▶ Exercise tasks
[a] In the passage on mining algorithms for source code, how are outliers defined?
[b] Continue the passage on mining algorithms for source code from its last line.

[START Source extract]

Use Case: This is especially useful
to find sequences in symbol usages across a variety of components. Generally, a
set of SELECT SQL statements would follow the opening of a database connection
which could lead to an interpretation that this querying is useful for resource
state representation. This sort of sequence determination in a data driven
manner helps find new sequences and target them actively even suggesting
transitions that might have escaped the casual source code reader.
Sequence Analysis helps with leveraging state-based
encoded meaning behind the use of symbols
6.
Outliers Mining Algorithm: Outliers
are the rows that are most dissimilar. Given a relation R(A1, A2, ..., An), and
a similarity function between rows of R, find rows in R which are dissimilar to
most point in R. The objective is to maximize dissimilarity function in with a
constraint on the number of outliers or significant outliers if given.
The choices for similarity measures between rows include
distance functions such as Euclidean, Manhattan, string-edits, graph-distance
etc. and L2 metrics. The choices for aggregate dissimilarity measures is the
distance of K nearest neighbors, density of neighborhood outside the expected range
and the attribute differences with nearby neighbors
Use
Case: The steps to
determine outliers can be listed as: 1.

[END Source extract]
[START Raw data]

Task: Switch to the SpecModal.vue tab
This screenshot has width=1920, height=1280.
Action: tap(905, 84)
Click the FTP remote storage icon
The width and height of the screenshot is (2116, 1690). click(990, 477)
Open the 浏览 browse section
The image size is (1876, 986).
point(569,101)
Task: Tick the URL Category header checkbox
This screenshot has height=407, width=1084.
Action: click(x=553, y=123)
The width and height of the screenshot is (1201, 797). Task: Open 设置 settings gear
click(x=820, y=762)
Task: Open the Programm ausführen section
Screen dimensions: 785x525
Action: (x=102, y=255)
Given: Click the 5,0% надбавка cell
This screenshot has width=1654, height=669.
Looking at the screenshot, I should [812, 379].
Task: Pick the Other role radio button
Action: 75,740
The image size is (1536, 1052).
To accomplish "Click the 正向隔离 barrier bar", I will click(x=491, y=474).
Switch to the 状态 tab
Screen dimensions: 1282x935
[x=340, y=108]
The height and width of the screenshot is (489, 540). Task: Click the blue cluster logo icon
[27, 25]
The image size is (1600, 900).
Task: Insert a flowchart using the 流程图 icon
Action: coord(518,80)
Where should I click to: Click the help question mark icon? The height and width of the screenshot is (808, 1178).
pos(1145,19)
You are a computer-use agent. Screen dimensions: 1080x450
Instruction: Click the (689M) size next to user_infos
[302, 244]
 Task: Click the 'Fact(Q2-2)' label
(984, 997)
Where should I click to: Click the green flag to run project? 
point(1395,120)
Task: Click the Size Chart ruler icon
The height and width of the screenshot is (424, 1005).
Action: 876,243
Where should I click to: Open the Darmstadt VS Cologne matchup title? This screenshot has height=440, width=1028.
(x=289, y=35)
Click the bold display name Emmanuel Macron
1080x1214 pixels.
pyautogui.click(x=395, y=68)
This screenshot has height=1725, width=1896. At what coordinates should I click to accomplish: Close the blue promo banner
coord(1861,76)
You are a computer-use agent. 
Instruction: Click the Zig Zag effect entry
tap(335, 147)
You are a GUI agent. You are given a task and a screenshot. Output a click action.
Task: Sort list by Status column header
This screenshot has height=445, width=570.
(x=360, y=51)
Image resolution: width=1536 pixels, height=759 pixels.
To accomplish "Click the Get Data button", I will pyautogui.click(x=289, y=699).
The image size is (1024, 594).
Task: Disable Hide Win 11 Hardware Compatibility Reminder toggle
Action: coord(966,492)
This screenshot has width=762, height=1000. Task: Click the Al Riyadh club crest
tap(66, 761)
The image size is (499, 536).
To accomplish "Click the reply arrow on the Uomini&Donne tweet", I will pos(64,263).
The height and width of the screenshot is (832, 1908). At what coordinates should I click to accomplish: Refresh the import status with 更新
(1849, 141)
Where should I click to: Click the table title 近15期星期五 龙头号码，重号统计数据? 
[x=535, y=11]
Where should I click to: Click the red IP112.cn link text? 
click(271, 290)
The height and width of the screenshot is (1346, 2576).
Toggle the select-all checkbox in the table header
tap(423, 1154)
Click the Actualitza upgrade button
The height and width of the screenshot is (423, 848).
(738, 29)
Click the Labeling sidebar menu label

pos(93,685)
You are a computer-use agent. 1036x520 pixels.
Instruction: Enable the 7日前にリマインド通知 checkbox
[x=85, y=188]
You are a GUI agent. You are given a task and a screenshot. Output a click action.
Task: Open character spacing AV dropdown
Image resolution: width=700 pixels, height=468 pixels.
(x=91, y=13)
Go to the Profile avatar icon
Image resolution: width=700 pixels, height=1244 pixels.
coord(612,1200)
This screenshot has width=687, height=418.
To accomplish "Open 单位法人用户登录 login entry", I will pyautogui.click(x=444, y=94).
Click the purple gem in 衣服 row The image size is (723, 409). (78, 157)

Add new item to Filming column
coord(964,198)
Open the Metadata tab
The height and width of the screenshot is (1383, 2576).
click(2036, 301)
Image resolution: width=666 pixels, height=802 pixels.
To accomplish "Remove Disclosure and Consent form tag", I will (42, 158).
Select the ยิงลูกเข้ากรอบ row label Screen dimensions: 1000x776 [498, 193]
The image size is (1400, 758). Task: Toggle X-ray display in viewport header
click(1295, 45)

[END Raw data]

▶ Task-by-task outputs
[a] Outliers are the rows that are most dissimilar.

[b]
Cluster regular via K-means, 2. Compute distance of each tuple in R to
nearest cluster center and 3. choose top-K rows, or those with scores outside
the expected range. Finding outliers is sometimes humanly impossible because
the volume of the symbols might be quite high. Outliers are important to
discover new insights to encompass them. If there are numerous outliers, they
will significantly increase KDM building costs. If they were not, then the
patterns help identify efficiencies.
7.
Decision tree: This
is one of the most heavily used and easy to visualize mining algorithms. The
decision tree is both a classification and a regression tree. A function
divides the rows into two datasets based on the value of a specific column. The
two list of rows that are returned are such that one set matches the criteria
for the split while the other does not. When the attribute to be chosen is
clear, this works well.
Use
Case: A Decision Tree
algorithm uses the attributes of the service symbols to make a prediction such
as a set of symbols representing a component that can be included or excluded.
The ease of visualization of split at each level helps throw light on the
importance of those sets. This information becomes useful to prune the
tree and to draw the tree.
8.
Logistic Regression: This
is a form of regression that supports binary outcomes. It uses statistical
measures, is highly flexible, takes any kind of input and supports different
analytical tasks. This regression folds the effects of extreme values and
evaluates several factors that affect a pair of outcomes.
Use
Case: This can be used for finding repetitions in symbol usages.
9.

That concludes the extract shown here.